Abstrak: Disruption  adalah sebuah keterpecahan yang membawa dampak amat besar, yakni   perubahan/change. Perubahan ini mencakup dua arah: gangguan dan inovasi. Francis Fukuyuma dengan prespektif ilmu sosial melihat fenomena disruption sebagai sebuah gangguan terhadap tata sosial, sedangkan Christensen melihat disruption sebagai peluang inovasi yang membawa kemajuan. 

Baik Fukuyama atau Chritensen, disruption yang dimaksud tetap masuk dalam seluruh sistem kehidupan manusia termasuk dunia ilmu pengetahuan. Dengan tulisan ini, penulis hendak menjawab pertanyaan mengenai apa itu disruption dan menampilkan dua prepektif untuk merespon fenomena ini, yakni gangguan dan inovasi. Penulis kemudian akan melihat pengaruh fenomena ini terhadap ilmu pengetahuan pada umumnya. 

Disrupsi yang tak siap dihadapi akan mengacaukan masyarakat/global village akibat pengetahuan yang tak cukup, dan disrupsi yang siap dihadapi akan merubah dunia menjadi lebih baik.

Keywords: Disruption, Inovasi, Ilmu Pengetahuan, Change, Tatanan Sosial, Masyarakat, Global Village.

  • Pendahuluan

Beberapa waktu belakangan ini tema disruption kian marak didengungkan. Fenomena ini nampaknya sudah disadari, meski hanya oleh sebagian kecil orang saja. Manusia yang lain lebih memilih untuk menjalani perubahan yang terjadi, tanpa memikirkan kemana arah perubahan tersebut. Di Indonesia, disurpsi yang paling jelas mempengaruhi  sistem dan pola hidup masyarakat salah satunya ialah jasa tranportasi online dan e-commerce. 

Jasa ini melengserkan cara berpikir lama yang kusam dan kaku. Walaupun menuai beragam pro-contra, namun konsekuensi dari peristiwa diruptif tersebut ialah keuntungan yang dialami oleh para pelaku ekonomi terbaru. 

Mereka yang konservatif dengan cara lama tetap bersikeras menolak beragam inovasi terbaru karena menganggap sebagai ancaman bagi kekokohan posisi mereka. 

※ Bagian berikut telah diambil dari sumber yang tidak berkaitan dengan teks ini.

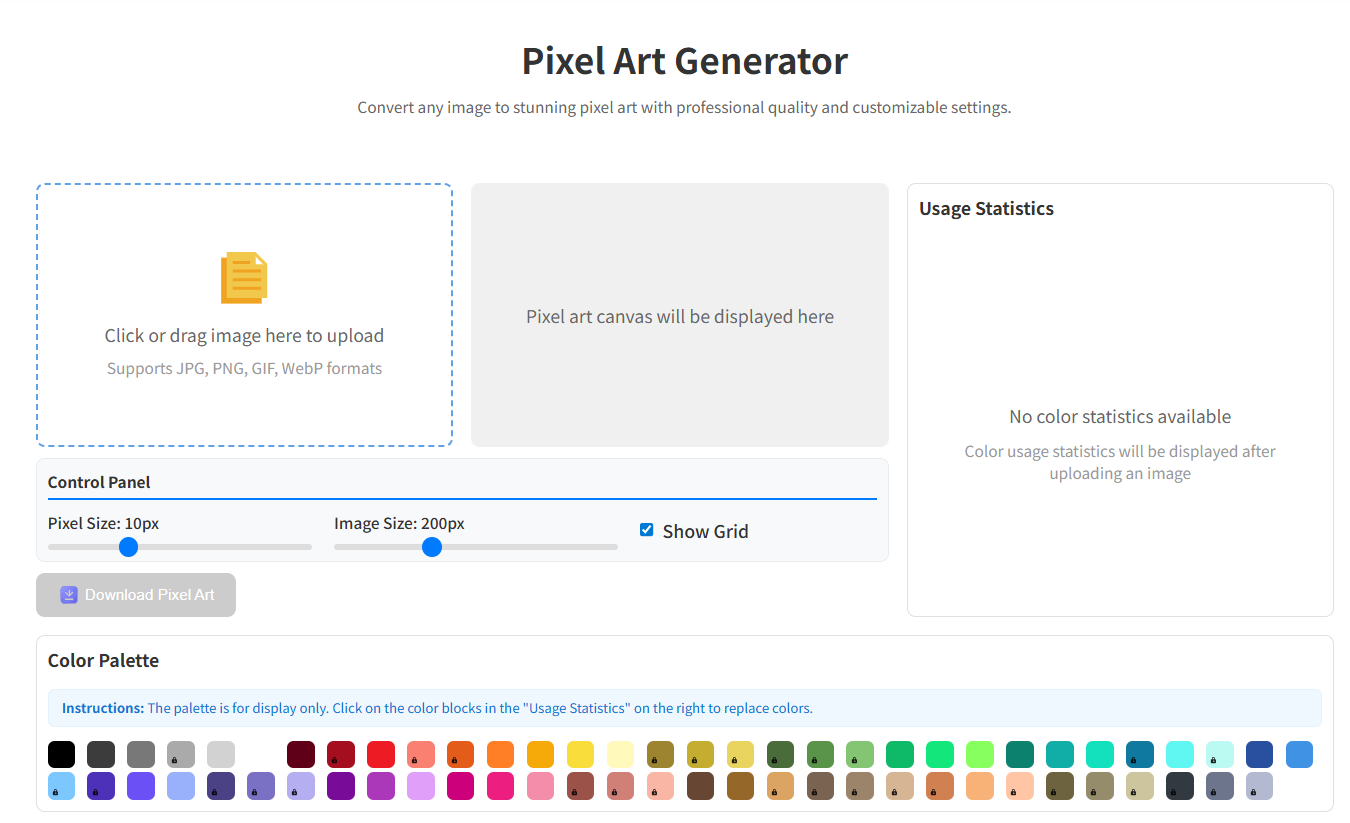1350x823 pixels.
Task: Click the Image Size slider handle
Action: point(432,547)
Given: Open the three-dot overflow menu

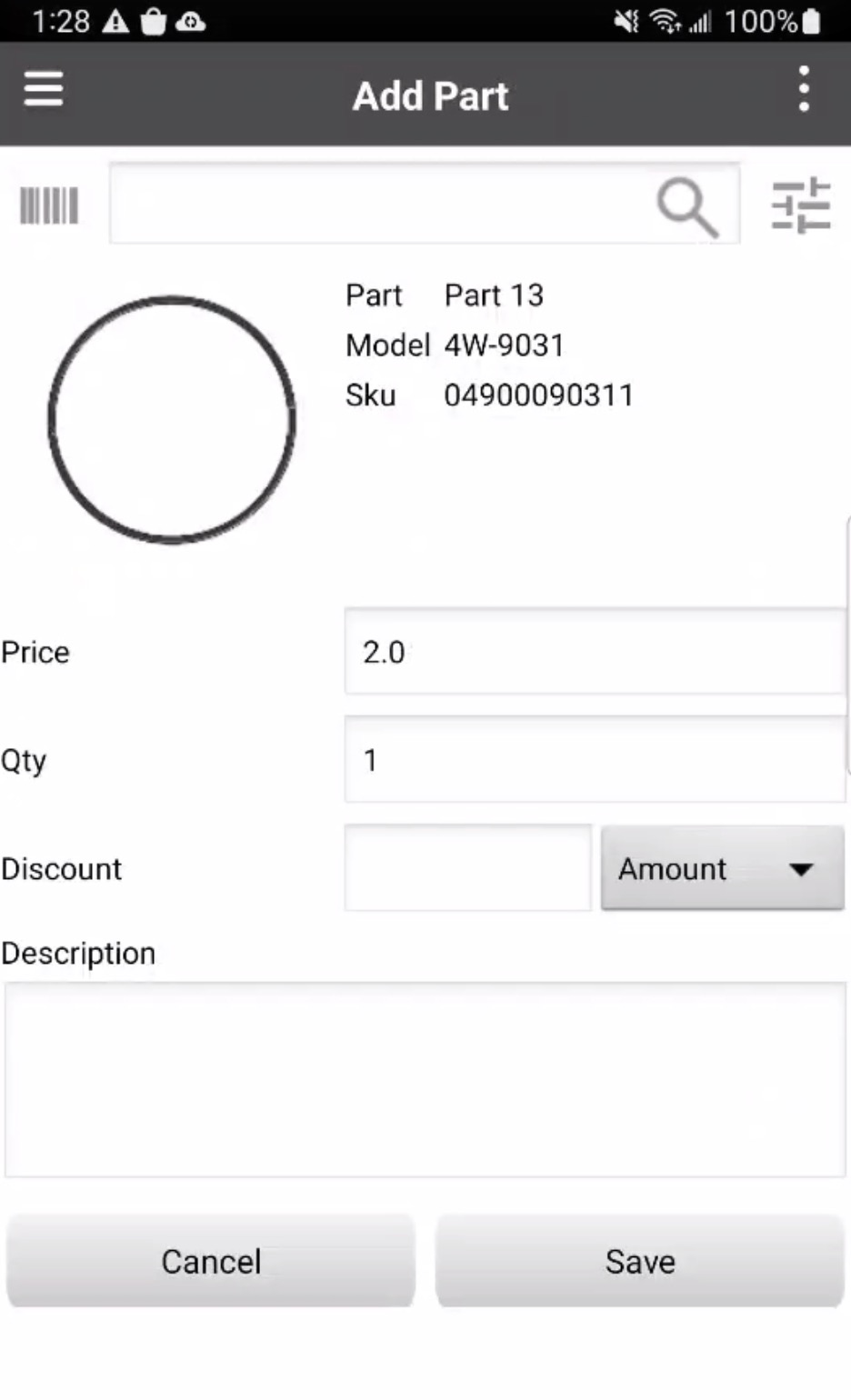Looking at the screenshot, I should [803, 89].
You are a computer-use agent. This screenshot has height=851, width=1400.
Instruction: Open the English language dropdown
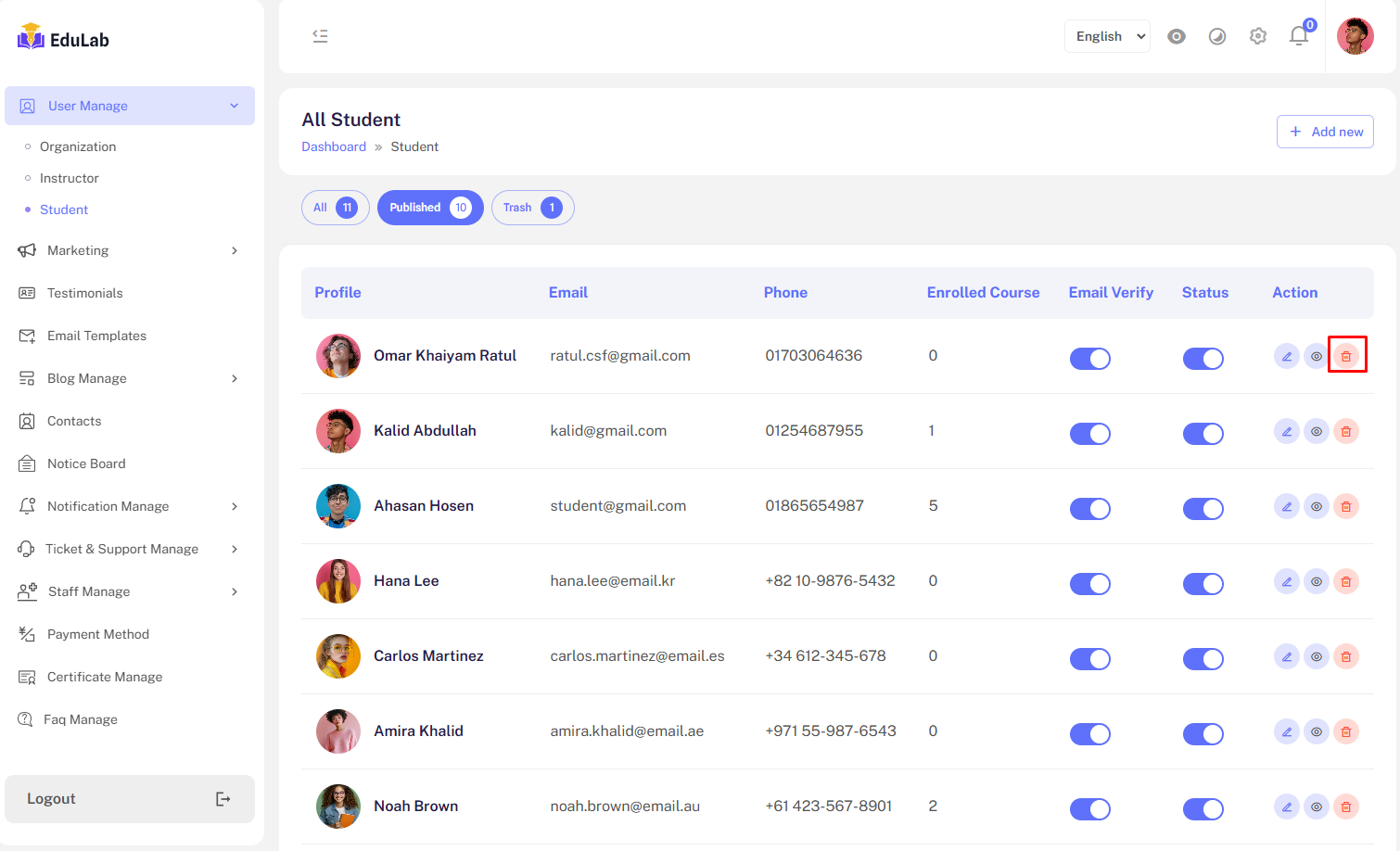pos(1107,36)
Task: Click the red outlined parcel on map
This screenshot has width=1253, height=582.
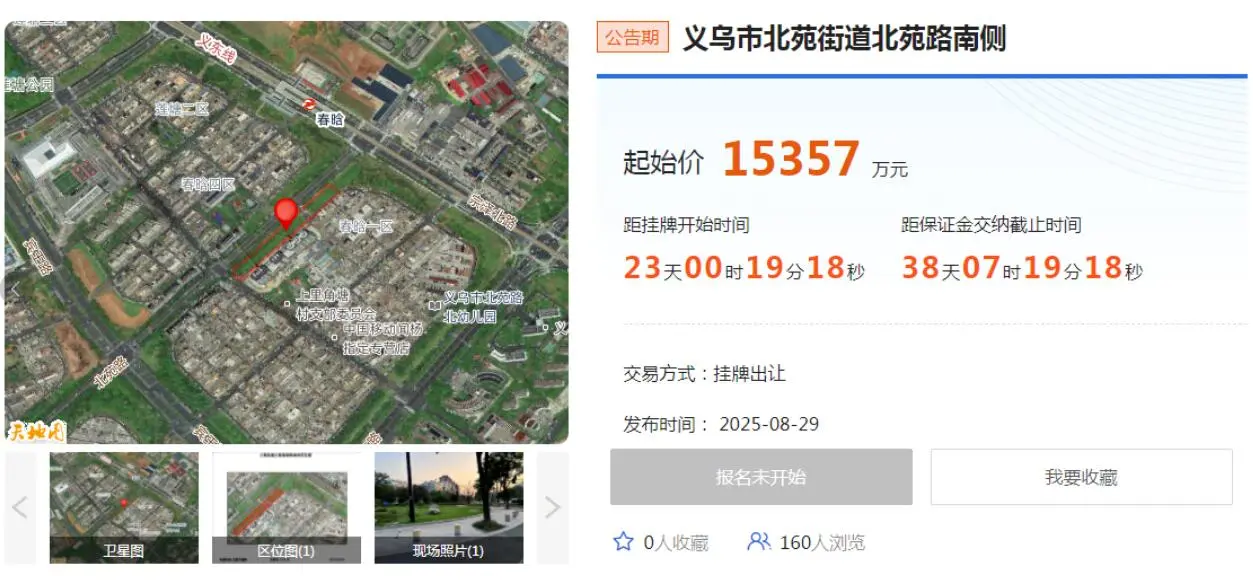Action: pos(286,232)
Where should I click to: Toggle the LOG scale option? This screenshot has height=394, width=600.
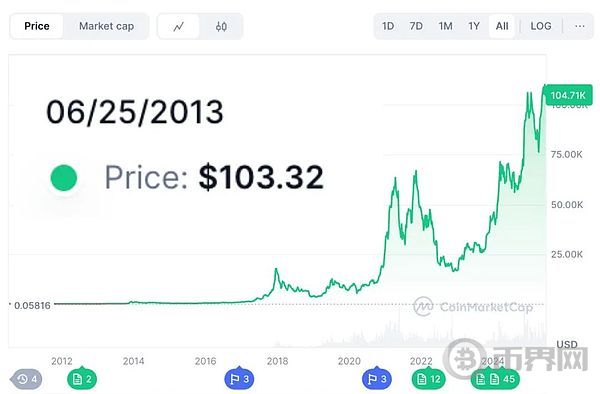(x=541, y=26)
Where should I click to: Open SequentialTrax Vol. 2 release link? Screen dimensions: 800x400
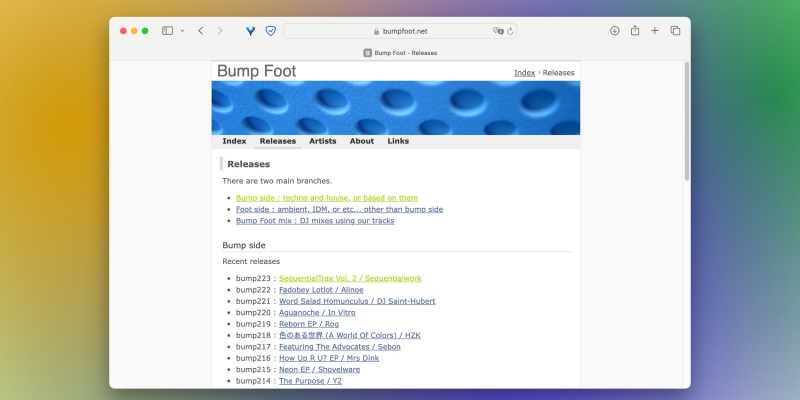(x=350, y=278)
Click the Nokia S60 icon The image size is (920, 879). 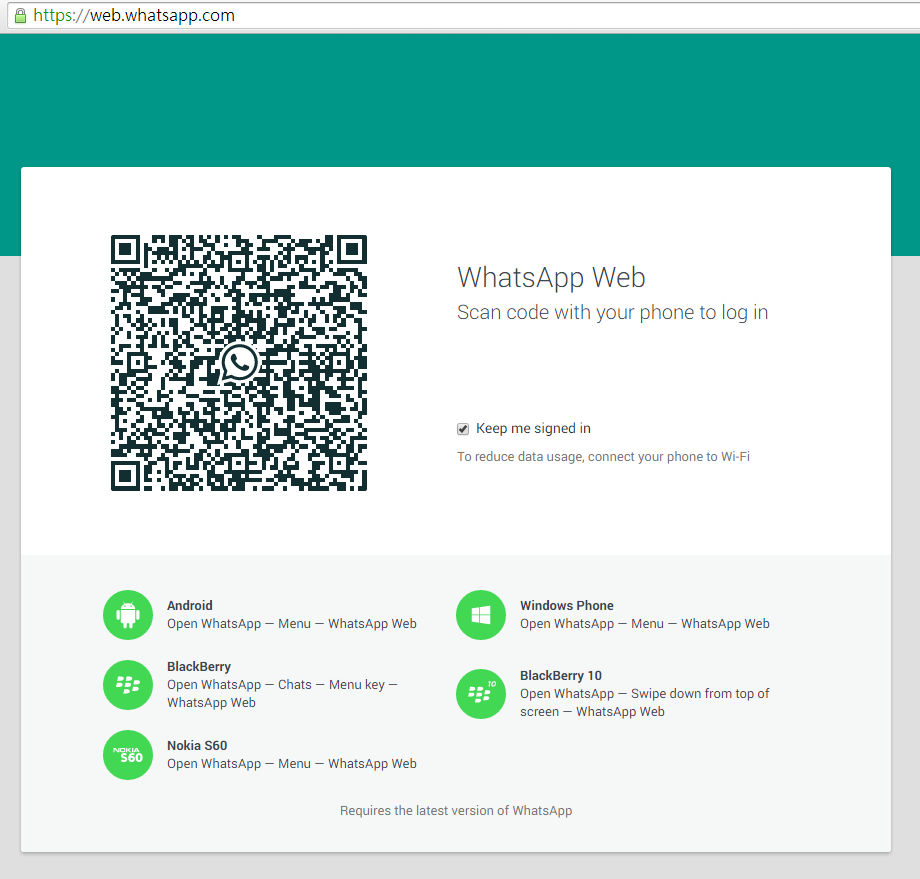pos(128,755)
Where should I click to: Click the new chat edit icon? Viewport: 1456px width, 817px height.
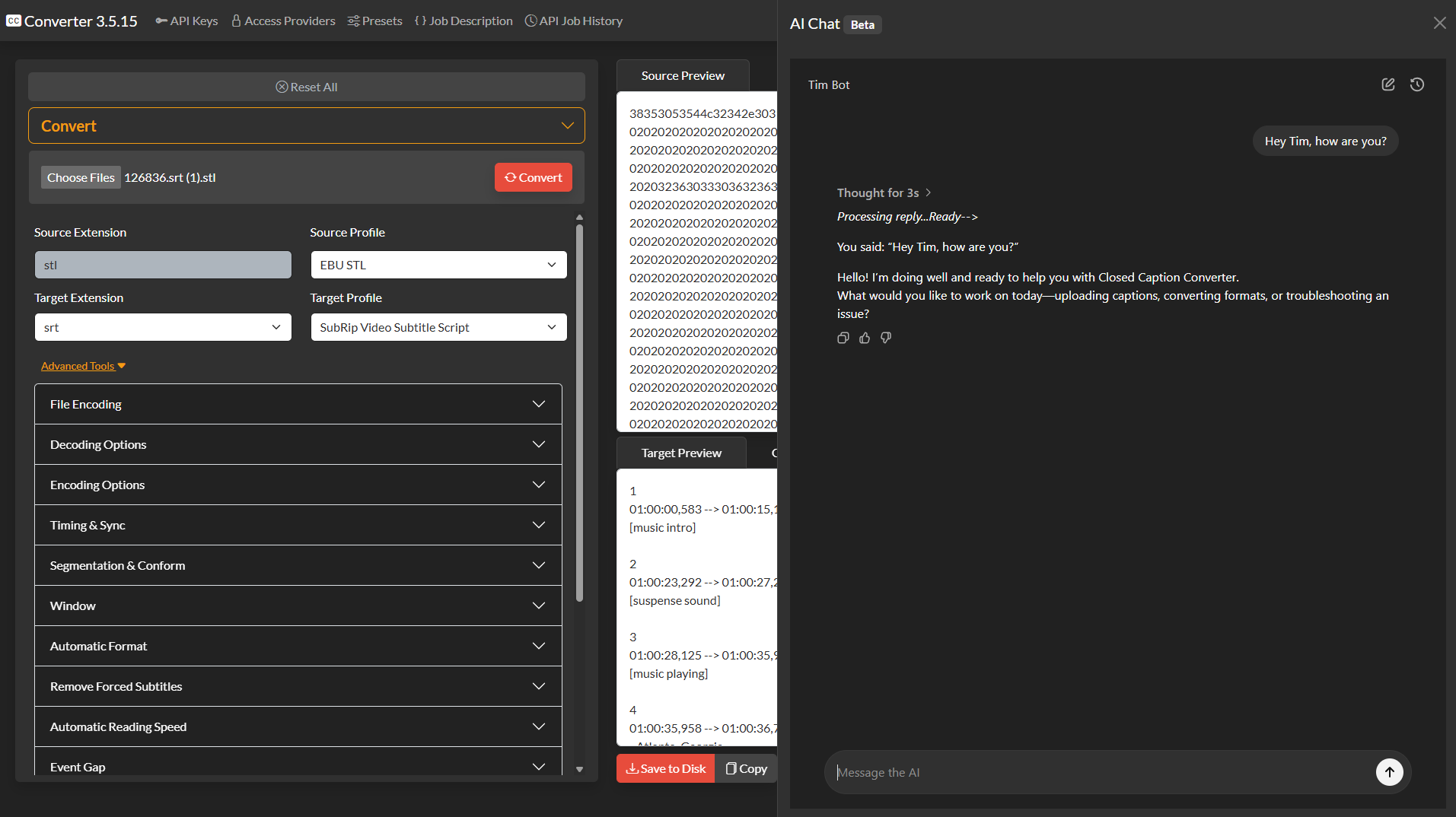coord(1388,84)
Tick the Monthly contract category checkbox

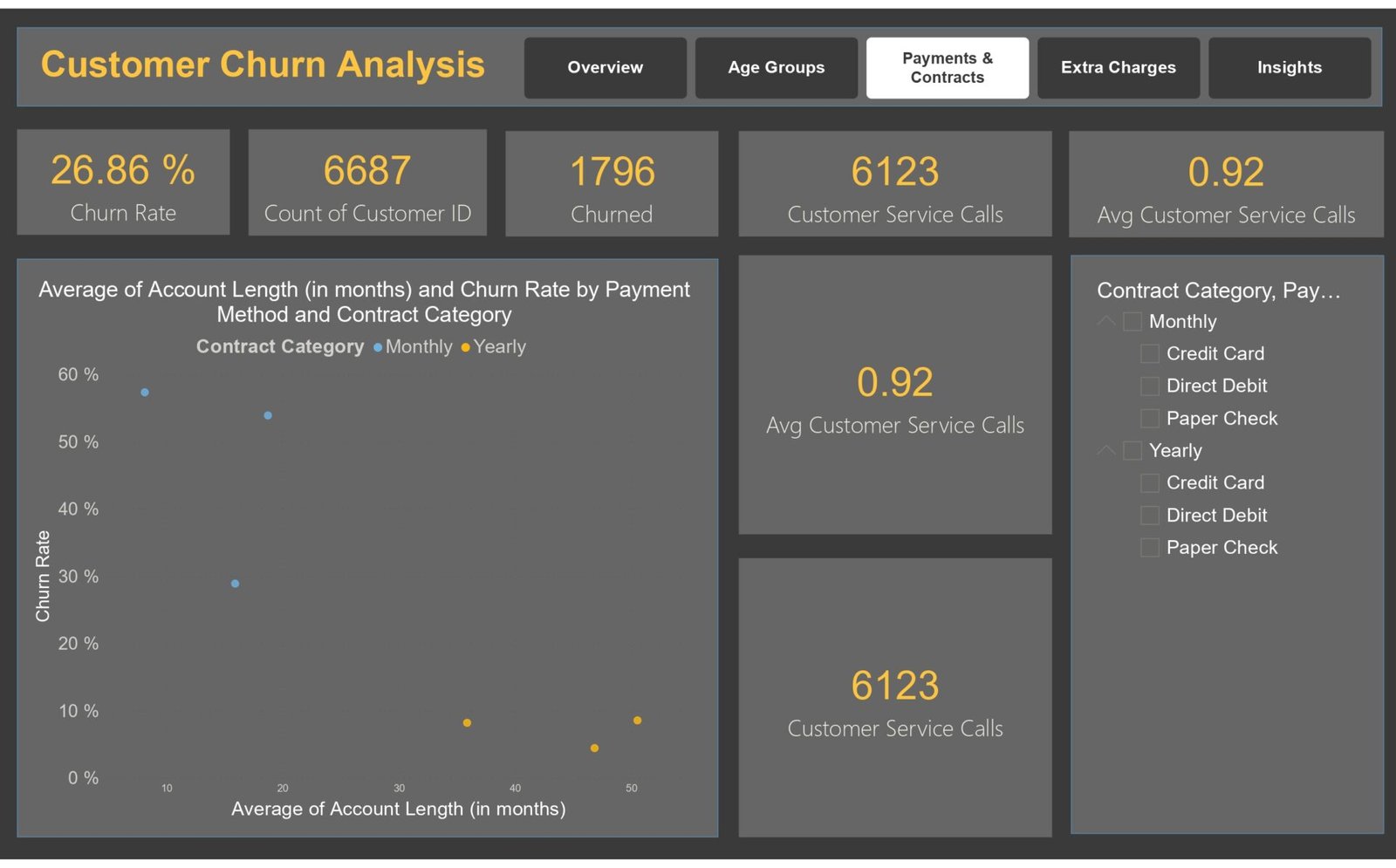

Jika dicermati lebih dalam lagi, sesungguhnya jasa tranportasi online hanyalah secuil bukti disrupsi saja. Guncangan atau keterpecahan yang mengusik sistem kehidupan sudah lama melanda. Efeknya baru disadari sekarang. Contoh penggunaan padi sebagai pangan pokok masyarakat. Sagu dilengserkan hanya karena gengsi bahwa nasi adalah makanan kalangan atas. 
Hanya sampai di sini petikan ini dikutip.